• _Task details_: Would you reproduce every one of the following lines word for word, with nothing changed?

• _Input rows_:
╭──

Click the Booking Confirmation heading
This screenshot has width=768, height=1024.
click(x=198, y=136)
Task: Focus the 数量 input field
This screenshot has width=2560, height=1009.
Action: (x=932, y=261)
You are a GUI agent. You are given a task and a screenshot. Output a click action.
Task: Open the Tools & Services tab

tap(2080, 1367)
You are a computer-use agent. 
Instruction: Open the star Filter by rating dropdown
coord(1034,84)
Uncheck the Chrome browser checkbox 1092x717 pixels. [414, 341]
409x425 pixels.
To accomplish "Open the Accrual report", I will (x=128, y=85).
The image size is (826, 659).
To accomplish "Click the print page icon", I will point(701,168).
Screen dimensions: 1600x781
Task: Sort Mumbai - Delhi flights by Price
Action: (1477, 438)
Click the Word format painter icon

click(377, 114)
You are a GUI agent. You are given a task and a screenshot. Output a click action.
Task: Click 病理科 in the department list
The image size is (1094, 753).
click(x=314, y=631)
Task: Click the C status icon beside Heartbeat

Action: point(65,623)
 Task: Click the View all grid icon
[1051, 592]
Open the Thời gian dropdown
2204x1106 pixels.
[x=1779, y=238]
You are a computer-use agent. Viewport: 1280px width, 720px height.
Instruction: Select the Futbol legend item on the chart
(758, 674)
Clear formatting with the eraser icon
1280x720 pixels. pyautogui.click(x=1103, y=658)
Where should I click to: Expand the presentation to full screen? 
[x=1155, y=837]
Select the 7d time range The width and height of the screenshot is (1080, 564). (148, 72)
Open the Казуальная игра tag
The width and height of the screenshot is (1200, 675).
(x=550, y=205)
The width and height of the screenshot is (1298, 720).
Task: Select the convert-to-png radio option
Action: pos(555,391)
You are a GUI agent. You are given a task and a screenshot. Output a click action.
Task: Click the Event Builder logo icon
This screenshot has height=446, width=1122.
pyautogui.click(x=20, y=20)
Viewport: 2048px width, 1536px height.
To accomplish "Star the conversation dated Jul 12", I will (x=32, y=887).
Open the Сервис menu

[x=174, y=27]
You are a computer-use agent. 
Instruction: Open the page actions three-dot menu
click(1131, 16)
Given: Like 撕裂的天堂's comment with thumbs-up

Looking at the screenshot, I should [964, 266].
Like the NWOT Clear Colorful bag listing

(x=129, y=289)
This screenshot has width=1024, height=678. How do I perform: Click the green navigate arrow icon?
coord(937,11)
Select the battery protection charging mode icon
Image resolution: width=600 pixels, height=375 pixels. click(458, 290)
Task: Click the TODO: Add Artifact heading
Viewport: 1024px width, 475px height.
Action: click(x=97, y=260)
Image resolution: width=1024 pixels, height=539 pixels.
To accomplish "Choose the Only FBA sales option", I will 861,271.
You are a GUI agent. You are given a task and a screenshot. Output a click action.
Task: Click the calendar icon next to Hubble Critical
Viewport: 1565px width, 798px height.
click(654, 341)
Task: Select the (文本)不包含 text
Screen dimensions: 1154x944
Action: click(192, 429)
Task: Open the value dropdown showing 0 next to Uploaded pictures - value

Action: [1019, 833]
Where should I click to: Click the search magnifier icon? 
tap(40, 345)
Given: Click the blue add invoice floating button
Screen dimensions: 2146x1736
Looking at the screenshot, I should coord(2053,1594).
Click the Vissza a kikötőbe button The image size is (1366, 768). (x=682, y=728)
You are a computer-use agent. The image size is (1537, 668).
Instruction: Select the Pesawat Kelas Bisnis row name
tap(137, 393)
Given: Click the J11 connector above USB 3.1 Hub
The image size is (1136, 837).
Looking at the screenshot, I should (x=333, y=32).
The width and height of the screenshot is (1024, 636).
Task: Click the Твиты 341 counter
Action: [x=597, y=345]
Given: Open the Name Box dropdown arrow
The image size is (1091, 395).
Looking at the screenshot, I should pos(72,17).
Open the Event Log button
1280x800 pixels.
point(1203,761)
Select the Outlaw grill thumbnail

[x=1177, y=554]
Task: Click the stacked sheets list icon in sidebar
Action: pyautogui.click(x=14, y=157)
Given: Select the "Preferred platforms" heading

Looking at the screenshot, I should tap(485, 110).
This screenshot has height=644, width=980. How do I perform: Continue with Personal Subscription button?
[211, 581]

╰──

• _Problem solution_:
Click the Booking Confirmation heading
This screenshot has width=768, height=1024.
click(x=198, y=136)
Task: Focus the 数量 input field
This screenshot has width=2560, height=1009.
Action: (x=932, y=261)
You are a GUI agent. You are given a task and a screenshot. Output a click action.
Task: Open the Tools & Services tab

tap(2080, 1367)
You are a computer-use agent. 
Instruction: Open the star Filter by rating dropdown
coord(1034,84)
Uncheck the Chrome browser checkbox 1092x717 pixels. [414, 341]
409x425 pixels.
To accomplish "Open the Accrual report", I will (x=128, y=85).
The image size is (826, 659).
To accomplish "Click the print page icon", I will point(701,168).
Screen dimensions: 1600x781
Task: Sort Mumbai - Delhi flights by Price
Action: (1477, 438)
Click the Word format painter icon

click(377, 114)
You are a GUI agent. You are given a task and a screenshot. Output a click action.
Task: Click 病理科 in the department list
The image size is (1094, 753).
click(x=314, y=631)
Task: Click the C status icon beside Heartbeat

Action: point(65,623)
 Task: Click the View all grid icon
[1051, 592]
Open the Thời gian dropdown
2204x1106 pixels.
[x=1779, y=238]
You are a computer-use agent. Viewport: 1280px width, 720px height.
Instruction: Select the Futbol legend item on the chart
(758, 674)
Clear formatting with the eraser icon
1280x720 pixels. pyautogui.click(x=1103, y=658)
Where should I click to: Expand the presentation to full screen? 
[x=1155, y=837]
Select the 7d time range The width and height of the screenshot is (1080, 564). (148, 72)
Open the Казуальная игра tag
The width and height of the screenshot is (1200, 675).
(x=550, y=205)
The width and height of the screenshot is (1298, 720).
Task: Select the convert-to-png radio option
Action: pos(555,391)
You are a GUI agent. You are given a task and a screenshot. Output a click action.
Task: Click the Event Builder logo icon
This screenshot has height=446, width=1122.
pyautogui.click(x=20, y=20)
Viewport: 2048px width, 1536px height.
To accomplish "Star the conversation dated Jul 12", I will (x=32, y=887).
Open the Сервис menu

[x=174, y=27]
You are a computer-use agent. 
Instruction: Open the page actions three-dot menu
click(1131, 16)
Given: Like 撕裂的天堂's comment with thumbs-up

Looking at the screenshot, I should [964, 266].
Like the NWOT Clear Colorful bag listing

(x=129, y=289)
This screenshot has width=1024, height=678. How do I perform: Click the green navigate arrow icon?
coord(937,11)
Select the battery protection charging mode icon
Image resolution: width=600 pixels, height=375 pixels. click(458, 290)
Task: Click the TODO: Add Artifact heading
Viewport: 1024px width, 475px height.
Action: click(x=97, y=260)
Image resolution: width=1024 pixels, height=539 pixels.
To accomplish "Choose the Only FBA sales option", I will 861,271.
You are a GUI agent. You are given a task and a screenshot. Output a click action.
Task: Click the calendar icon next to Hubble Critical
Viewport: 1565px width, 798px height.
click(654, 341)
Task: Select the (文本)不包含 text
Screen dimensions: 1154x944
Action: click(192, 429)
Task: Open the value dropdown showing 0 next to Uploaded pictures - value

Action: [1019, 833]
Where should I click to: Click the search magnifier icon? 
tap(40, 345)
Given: Click the blue add invoice floating button
Screen dimensions: 2146x1736
Looking at the screenshot, I should coord(2053,1594).
Click the Vissza a kikötőbe button The image size is (1366, 768). (x=682, y=728)
You are a computer-use agent. The image size is (1537, 668).
Instruction: Select the Pesawat Kelas Bisnis row name
tap(137, 393)
Given: Click the J11 connector above USB 3.1 Hub
The image size is (1136, 837).
Looking at the screenshot, I should (x=333, y=32).
The width and height of the screenshot is (1024, 636).
Task: Click the Твиты 341 counter
Action: [x=597, y=345]
Given: Open the Name Box dropdown arrow
The image size is (1091, 395).
Looking at the screenshot, I should pos(72,17).
Open the Event Log button
1280x800 pixels.
point(1203,761)
Select the Outlaw grill thumbnail

[x=1177, y=554]
Task: Click the stacked sheets list icon in sidebar
Action: pyautogui.click(x=14, y=157)
Given: Select the "Preferred platforms" heading

Looking at the screenshot, I should tap(485, 110).
This screenshot has height=644, width=980. How do I perform: Continue with Personal Subscription button?
[211, 581]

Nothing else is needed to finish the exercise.